Artigo: Campanha polêmica deve ser anúncio de crise de governo

Artigo: Campanha polêmica deve ser anúncio de crise de governo

Os dois lados têm responsabilidade pelo lamentável estado da política neste ano, mas a culpa avassaladora é do republicano Donald Trump

Redação Internacional

08 de novembro de 2016 | 10h55

Albert R. Hunt
Bloomberg View

Uma palavra descreve esta eleição presidencial americana: assustadora. Isso tem implicações fatídicas para a importante tarefa de governar pelos próximos anos.

Eleições em que grandes temas são abordados tornam-se valiosas porque levam a uma agenda de governo a ser debatida e decidida.

Trump durante intervalo de comício na Pensilvânia

Trump durante intervalo de comício na Pensilvânia

Os dois lados têm responsabilidade pelo lamentável estado da política neste ano, mas a culpa avassaladora é do republicano Donald Trump.
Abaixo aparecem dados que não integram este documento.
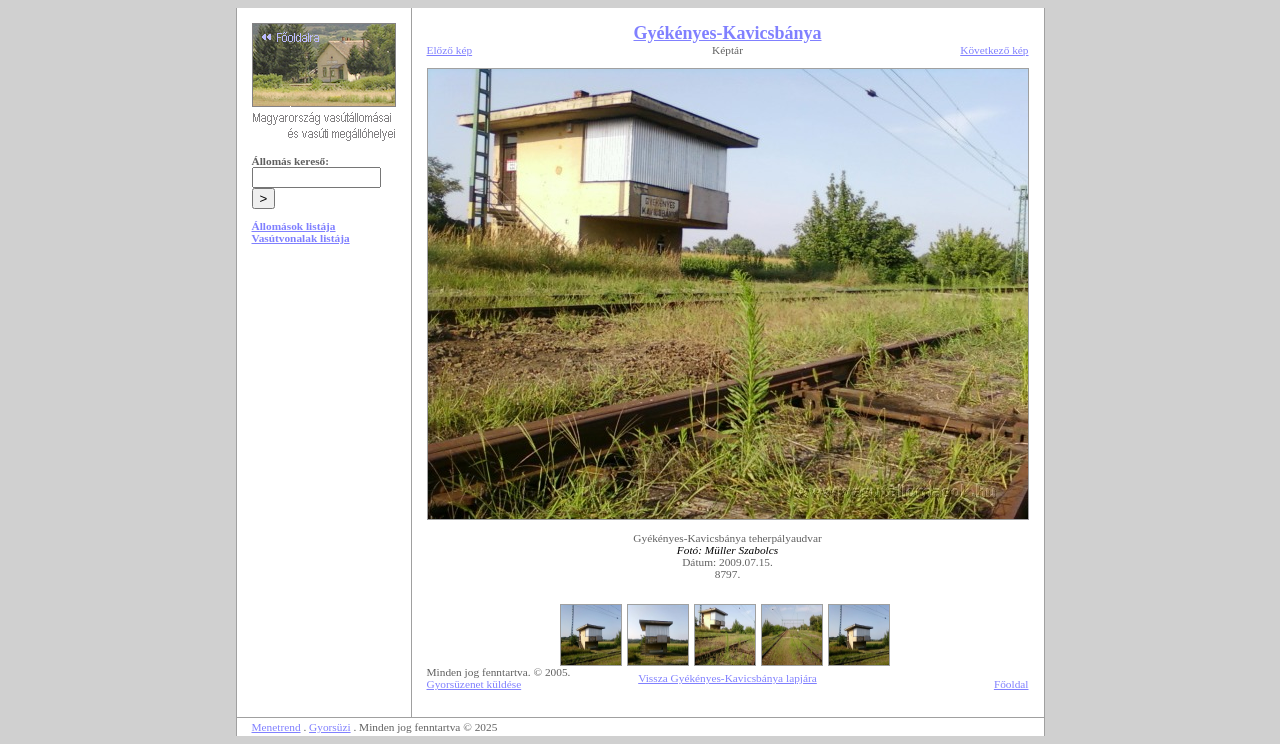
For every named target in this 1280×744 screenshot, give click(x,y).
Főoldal (1011, 684)
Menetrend (276, 727)
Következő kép (994, 50)
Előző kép (450, 50)
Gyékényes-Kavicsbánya (727, 33)
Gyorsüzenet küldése (474, 684)
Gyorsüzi (330, 727)
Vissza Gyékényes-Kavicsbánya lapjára (727, 678)
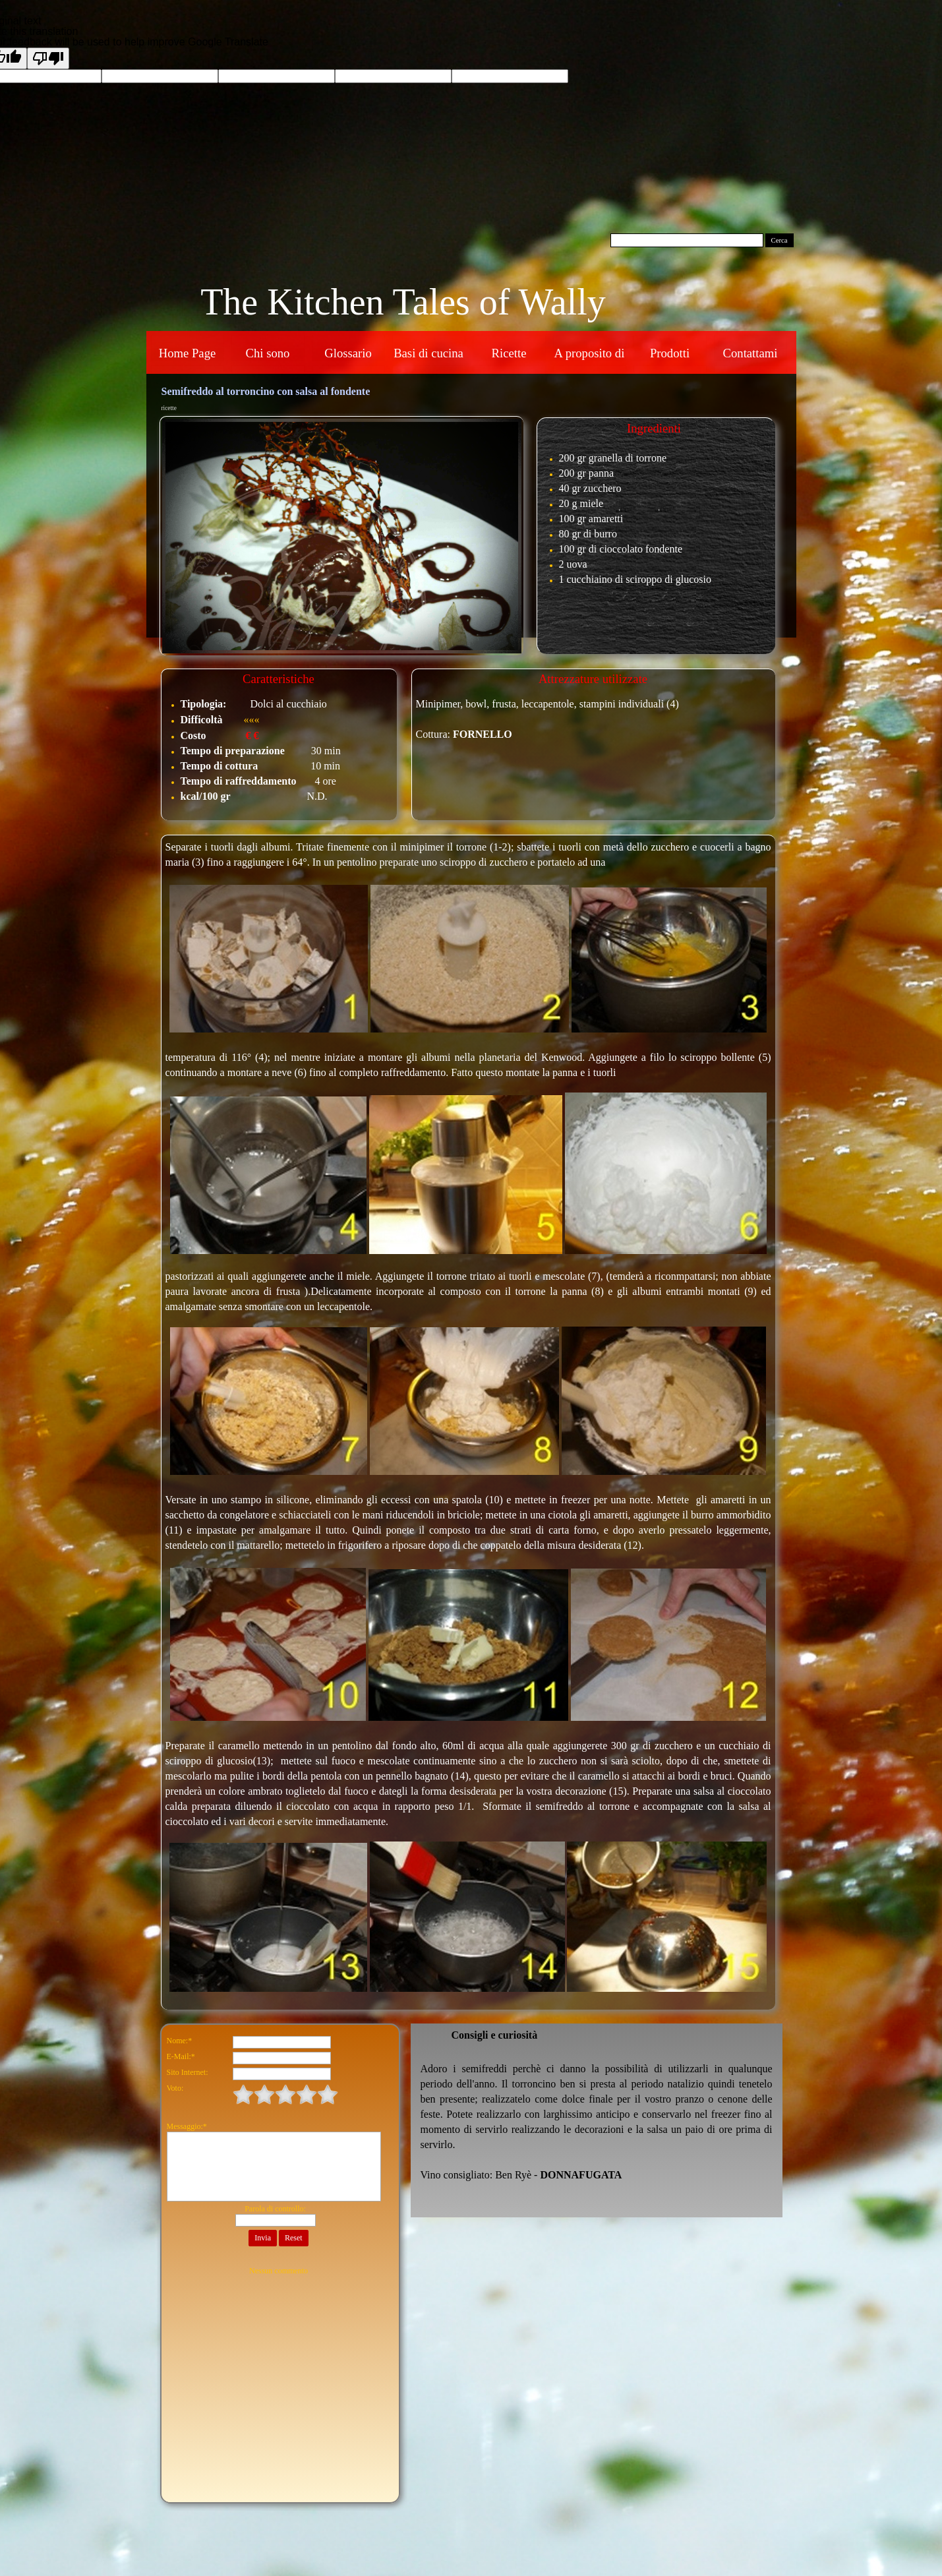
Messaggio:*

Ele desencadeou com desenvoltura uma campanha de insultos venenosos e cruéis.

Se ele ganhar, o que fará em seu mandato? Levantará um muro ao longo da fronteira sul, fazendo os mexicanos pagarem por ele? Mesmo muitos de seus seguidores sabem que isso é uma fantasia idiota. Prenderá e deportará milhões de trabalhadores ilegais? Isso custaria uma fortuna e seria socialmente catastrófico. Começará uma guerra comercial com a China, a segunda maior economia do mundo? Seria uma repetição do desastroso ato tarifário Smoot-Hawley de 1930.

Todos esses itens do programa de governo vão de encontro às prioridades do presidente da Câmara, Paul Ryan, e outros líderes republicanos do Congresso. O establishment do partido concorda com as propostas de Trump de cortes de impostos para os ricos, para os investimentos e para os negócios. Mas parlamentares conservadores querem contrabalançar esses cortes com reduções em programas sociais – uma trava para o candidato republicano, que exalta as virtudes do endividamento.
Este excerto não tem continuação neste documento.